Stored records:
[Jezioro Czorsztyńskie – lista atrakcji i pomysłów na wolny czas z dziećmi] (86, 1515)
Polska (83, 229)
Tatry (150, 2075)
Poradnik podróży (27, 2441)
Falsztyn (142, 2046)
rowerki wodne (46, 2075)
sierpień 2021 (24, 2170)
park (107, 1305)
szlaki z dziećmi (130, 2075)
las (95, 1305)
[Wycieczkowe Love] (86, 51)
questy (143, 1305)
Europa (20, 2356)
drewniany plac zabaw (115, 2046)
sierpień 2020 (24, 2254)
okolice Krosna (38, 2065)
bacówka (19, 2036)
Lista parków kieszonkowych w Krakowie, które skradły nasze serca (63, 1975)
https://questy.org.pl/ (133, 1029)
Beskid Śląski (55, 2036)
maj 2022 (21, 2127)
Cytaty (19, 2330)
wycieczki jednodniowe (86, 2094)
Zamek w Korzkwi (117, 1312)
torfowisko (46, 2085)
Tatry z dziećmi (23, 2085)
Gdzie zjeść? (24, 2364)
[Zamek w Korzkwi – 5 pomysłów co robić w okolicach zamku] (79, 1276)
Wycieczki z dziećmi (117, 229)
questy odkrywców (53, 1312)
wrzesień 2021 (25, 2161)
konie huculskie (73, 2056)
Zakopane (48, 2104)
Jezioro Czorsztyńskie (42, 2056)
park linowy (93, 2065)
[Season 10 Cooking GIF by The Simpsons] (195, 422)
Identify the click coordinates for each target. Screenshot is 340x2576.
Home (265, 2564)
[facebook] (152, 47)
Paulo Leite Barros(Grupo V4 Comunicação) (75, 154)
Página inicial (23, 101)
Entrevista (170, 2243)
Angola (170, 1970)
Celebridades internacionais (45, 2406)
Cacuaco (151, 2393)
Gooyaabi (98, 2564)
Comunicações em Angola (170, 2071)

§ **Work instruction**:
Return the lines from the one containing "bacówka (19, 2036)" through the last line of the records. Include both ends and nothing else.

§ **The completed task**:
bacówka (19, 2036)
Lista parków kieszonkowych w Krakowie, które skradły nasze serca (63, 1975)
https://questy.org.pl/ (133, 1029)
Beskid Śląski (55, 2036)
maj 2022 (21, 2127)
Cytaty (19, 2330)
wycieczki jednodniowe (86, 2094)
Zamek w Korzkwi (117, 1312)
torfowisko (46, 2085)
Tatry z dziećmi (23, 2085)
Gdzie zjeść? (24, 2364)
[Zamek w Korzkwi – 5 pomysłów co robić w okolicach zamku] (79, 1276)
Wycieczki z dziećmi (117, 229)
questy odkrywców (53, 1312)
wrzesień 2021 (25, 2161)
konie huculskie (73, 2056)
Zakopane (48, 2104)
Jezioro Czorsztyńskie (42, 2056)
park linowy (93, 2065)
[Season 10 Cooking GIF by The Simpsons] (195, 422)
Identify the click coordinates for each target. Screenshot is 340x2576.
Home (265, 2564)
[facebook] (152, 47)
Paulo Leite Barros(Grupo V4 Comunicação) (75, 154)
Página inicial (23, 101)
Entrevista (170, 2243)
Angola (170, 1970)
Celebridades internacionais (45, 2406)
Cacuaco (151, 2393)
Gooyaabi (98, 2564)
Comunicações em Angola (170, 2071)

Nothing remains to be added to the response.